---- AVAILABLE DATA

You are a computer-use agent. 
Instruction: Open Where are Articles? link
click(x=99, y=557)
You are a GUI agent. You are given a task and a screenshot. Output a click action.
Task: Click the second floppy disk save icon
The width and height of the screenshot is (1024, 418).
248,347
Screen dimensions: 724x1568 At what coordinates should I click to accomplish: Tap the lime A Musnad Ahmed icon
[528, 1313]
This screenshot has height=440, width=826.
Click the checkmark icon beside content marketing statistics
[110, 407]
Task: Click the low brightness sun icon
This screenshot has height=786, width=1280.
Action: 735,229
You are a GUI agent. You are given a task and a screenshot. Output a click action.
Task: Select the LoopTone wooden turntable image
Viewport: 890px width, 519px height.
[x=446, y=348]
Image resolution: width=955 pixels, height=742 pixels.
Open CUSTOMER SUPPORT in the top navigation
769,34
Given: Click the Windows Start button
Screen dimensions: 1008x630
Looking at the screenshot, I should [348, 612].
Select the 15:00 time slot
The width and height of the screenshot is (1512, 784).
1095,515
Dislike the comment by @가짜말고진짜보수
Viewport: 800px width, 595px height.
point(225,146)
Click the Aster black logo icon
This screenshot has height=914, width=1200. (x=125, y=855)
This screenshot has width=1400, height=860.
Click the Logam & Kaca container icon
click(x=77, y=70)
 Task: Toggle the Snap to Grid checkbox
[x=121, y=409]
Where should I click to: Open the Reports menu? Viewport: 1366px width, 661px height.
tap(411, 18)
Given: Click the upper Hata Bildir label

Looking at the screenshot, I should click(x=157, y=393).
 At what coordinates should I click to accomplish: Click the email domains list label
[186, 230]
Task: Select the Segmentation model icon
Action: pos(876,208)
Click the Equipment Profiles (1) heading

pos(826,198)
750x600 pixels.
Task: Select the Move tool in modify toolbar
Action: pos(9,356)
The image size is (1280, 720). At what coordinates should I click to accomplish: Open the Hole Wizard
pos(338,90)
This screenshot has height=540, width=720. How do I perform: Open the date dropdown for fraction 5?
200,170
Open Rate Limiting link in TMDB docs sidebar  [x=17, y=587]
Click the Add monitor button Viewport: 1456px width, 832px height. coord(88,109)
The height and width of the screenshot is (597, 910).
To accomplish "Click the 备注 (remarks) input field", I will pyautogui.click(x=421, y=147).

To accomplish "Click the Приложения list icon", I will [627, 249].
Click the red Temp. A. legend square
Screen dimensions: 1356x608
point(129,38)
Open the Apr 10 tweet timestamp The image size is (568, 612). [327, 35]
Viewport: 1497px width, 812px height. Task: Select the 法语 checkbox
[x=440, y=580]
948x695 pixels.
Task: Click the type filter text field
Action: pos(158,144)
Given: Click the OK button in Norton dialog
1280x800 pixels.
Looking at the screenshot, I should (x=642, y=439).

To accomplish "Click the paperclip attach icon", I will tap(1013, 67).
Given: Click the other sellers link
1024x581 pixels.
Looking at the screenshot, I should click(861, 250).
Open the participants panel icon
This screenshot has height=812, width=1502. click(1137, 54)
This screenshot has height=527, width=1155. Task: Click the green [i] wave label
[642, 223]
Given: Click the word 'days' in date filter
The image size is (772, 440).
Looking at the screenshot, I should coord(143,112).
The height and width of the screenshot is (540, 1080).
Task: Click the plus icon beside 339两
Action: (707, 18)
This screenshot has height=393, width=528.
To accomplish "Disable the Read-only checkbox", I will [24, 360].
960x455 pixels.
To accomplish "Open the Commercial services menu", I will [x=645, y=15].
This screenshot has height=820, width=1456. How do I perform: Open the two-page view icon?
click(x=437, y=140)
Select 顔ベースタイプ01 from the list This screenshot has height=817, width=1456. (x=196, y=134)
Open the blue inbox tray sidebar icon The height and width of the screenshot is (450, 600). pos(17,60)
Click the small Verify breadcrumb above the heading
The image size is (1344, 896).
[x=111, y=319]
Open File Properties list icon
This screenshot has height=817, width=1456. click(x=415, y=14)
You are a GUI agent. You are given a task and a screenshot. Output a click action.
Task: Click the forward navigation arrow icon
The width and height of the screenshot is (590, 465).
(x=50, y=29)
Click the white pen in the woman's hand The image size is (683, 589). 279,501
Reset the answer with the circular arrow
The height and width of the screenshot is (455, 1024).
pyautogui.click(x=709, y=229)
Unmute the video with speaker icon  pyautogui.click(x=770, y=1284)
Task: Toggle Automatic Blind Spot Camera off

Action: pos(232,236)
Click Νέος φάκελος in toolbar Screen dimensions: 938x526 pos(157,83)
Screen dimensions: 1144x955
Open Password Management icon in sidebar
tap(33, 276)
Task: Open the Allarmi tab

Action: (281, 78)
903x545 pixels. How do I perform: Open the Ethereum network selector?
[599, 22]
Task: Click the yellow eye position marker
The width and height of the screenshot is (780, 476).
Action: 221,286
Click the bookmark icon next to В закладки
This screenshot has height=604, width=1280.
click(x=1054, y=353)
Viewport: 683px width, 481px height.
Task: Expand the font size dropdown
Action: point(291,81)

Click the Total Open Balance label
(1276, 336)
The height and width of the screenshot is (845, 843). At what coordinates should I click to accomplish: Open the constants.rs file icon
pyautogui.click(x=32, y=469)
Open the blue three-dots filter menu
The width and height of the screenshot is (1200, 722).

--------

ABOUT THIS TASK: Pull every line containing "with" out of the records.

SOLUTION FOR THIS TASK:
Reset the answer with the circular arrow
Unmute the video with speaker icon  pyautogui.click(x=770, y=1284)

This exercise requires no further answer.